I suggest that on a hot summer day, treat yourself to mint ice cream, which is prepared very simply, and turns out delicious, tender and refreshing. For serving, you can prepare sand baskets with strawberries, which will serve as a great addition to the dessert.
Wash the mint leaves and dry them on a towel (we don't need extra moisture). Put the mint leaves in a dry blender, add 100 ml. cream and grind until smooth.
Transfer the resulting mass to a saucepan, add another 100 ml. cream, put on fire, bring to a boil. Remove from the stove and allow to cool to room temperature (during this time, the cream will absorb all the mint flavor). Then strain through a fine sieve. Remove the strained cream to the refrigerator for at least 1 hour, they will rise better when cooled. After an hour, add the remaining 200 ml of cream to the mint cream and beat it with a mixer at high speed until it reaches stable peaks. Then add the condensed milk and beat again with a mixer.
Put the future ice cream in a container and put it in the freezer, taking out and stirring the mass every 30-40 minutes for the first 3 hours. Then leave for another 2 - 3 hours and the ice cream is ready.

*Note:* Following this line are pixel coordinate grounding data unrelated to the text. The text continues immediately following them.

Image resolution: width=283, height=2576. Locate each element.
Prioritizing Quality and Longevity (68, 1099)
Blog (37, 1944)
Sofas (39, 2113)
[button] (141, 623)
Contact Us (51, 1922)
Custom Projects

For serving ice cream, I prepared chocolate baskets with strawberries. To do this, put the cookies in a blender and chop them into small crumbs. Transfer the crumbs to a bowl, add the melted butter and mix well.
Then add cocoa and cottage cheese. Knead the dough into an elastic ball.
Divide the dough into 4 parts and put them in molds (I have aluminum, so I covered them with food wrap, so it was easier to take out the baskets). Distribute the dough in baskets and put it in the refrigerator for 1 hour. Then carefully remove the resulting baskets, fill with jam and cut strawberries.
Put mint ice cream balls on top of the strawberries.